The full tickless mode that is activated with e.g. nohz_full=cpux-cpuy indeed is only effective if there is just one runnable task on a each nohz_full CPU:
Adaptive-ticks does not do anything unless there is only one
runnable task for a given CPU, even though there are a number
of other situations where the scheduling-clock tick is not
needed.
(cf. Documentation/timers/NO_HZ.txt)
Thus, if you check a nohz_full CPU with ps it makes sense to explicitly look for runnable tasks - e.g.:
$ ps -e -L -o cpuid,pid,lwp,state,pri,rtprio,class,wchan:20,comm \
| awk '$1 == '$mycpunr
(i.e. look at the state column)
That means it's ok to have have some additional tasks on a nohz_full CPU as long as they aren't runnable.
With just nohz_full=, nothing stops the kernel to schedule user/kernel threads on the selected CPUs. Thus, one usually also isolates those CPUs to avoid any interference by other threads. For example with:
nohz_full=cpux-cpuy isolcpus=cpux-cpuy
(cf. Linux Kernel Parameters)
With those options a thread on an isolated nohz_full CPU still can be interrupted, e.g. by timers and RCU operations.

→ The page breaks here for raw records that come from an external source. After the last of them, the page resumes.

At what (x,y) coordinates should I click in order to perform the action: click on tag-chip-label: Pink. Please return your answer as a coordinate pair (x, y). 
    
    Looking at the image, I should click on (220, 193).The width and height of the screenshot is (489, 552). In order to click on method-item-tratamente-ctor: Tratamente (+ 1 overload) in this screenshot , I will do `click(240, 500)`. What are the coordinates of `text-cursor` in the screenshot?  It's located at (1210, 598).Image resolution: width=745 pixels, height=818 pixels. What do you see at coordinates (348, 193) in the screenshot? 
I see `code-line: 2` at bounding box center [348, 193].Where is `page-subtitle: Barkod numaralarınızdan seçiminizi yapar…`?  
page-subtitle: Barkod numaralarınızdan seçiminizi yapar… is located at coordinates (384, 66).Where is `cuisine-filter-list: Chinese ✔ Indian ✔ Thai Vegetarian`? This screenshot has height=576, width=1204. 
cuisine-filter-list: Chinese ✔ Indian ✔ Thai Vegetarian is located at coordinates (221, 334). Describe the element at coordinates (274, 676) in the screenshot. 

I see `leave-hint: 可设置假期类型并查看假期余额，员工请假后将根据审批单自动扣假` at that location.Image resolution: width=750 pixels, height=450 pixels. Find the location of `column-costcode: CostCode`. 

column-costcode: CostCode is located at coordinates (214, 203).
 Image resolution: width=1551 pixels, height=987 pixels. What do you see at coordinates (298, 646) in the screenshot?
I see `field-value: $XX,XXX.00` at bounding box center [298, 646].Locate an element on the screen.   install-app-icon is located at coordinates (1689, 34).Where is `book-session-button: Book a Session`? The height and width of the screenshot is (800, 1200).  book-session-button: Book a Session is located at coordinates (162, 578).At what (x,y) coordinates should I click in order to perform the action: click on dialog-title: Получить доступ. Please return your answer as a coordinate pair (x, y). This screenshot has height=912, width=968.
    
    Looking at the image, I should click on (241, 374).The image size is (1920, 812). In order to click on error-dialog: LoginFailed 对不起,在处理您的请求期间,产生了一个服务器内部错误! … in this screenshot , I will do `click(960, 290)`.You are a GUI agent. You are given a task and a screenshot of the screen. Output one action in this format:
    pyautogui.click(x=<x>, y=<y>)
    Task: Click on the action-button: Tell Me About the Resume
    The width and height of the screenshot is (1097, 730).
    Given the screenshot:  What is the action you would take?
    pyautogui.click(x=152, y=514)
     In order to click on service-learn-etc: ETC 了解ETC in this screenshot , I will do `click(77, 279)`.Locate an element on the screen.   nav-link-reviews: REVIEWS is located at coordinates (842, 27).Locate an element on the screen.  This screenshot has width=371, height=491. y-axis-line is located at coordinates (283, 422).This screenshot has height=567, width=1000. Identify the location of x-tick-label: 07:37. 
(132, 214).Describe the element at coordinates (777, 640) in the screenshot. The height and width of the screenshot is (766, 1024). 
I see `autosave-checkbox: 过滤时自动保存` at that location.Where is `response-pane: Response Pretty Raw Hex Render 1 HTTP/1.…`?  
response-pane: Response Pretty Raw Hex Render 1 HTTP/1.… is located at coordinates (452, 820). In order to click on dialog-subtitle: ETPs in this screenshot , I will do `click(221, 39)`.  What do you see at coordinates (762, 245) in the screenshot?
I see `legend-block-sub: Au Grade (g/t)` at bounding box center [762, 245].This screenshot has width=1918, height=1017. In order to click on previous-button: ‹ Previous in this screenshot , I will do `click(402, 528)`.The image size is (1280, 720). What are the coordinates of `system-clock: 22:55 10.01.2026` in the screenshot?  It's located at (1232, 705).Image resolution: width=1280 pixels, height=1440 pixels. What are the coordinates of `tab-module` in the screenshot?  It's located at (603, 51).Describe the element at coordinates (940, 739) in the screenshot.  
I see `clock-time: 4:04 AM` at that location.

Thus, if you want to minimize the latency of your isolated thread you need to disable other sources of interruptions.
You can check /proc/timer_list for timers that are still active on isolated CPUs.
Common examples for timers that may show on an isolated CPU are watchdog_timer_fn and a timer related to machine check exceptions (MCE) functionality.
You can disable those interruptions by further kernel options, e.g.:
nowatchdog mce=ignore_ce
Looking at the /proc/interrupts counters is a good way to check for hardware induced interruptions. Another source of interruptions are Softirqs, thus one also has to check the /proc/softirqs counters.
For example, to minimize RCU related interruptions on isolated CPUs, one can offload RCU callbacks to kernel threads, migrate them to a non-isolated CPU and free the isolated CPU from having to notify a callback thread by adding the kernel option:
rcu_nocb_poll
That option requires rcu_nocbs= to be effective, but nohz_full= already implies rcu_nocbs= for the specified CPUs.
Note that you explicitly have to move the offloaded RCU callback threads to a housekeeping CPU - by explicitly setting the CPU affinities of those threads. For example with tuna (to CPU 0):
# tuna -U -t 'rcu*' -c 0 -m
The kernel document Documentation/kernel-per-CPU-kthreads.txt describes further sources of interruptions (a.k.a. OS Jitter) and shows how to locate them by running your test load with tracing enabled.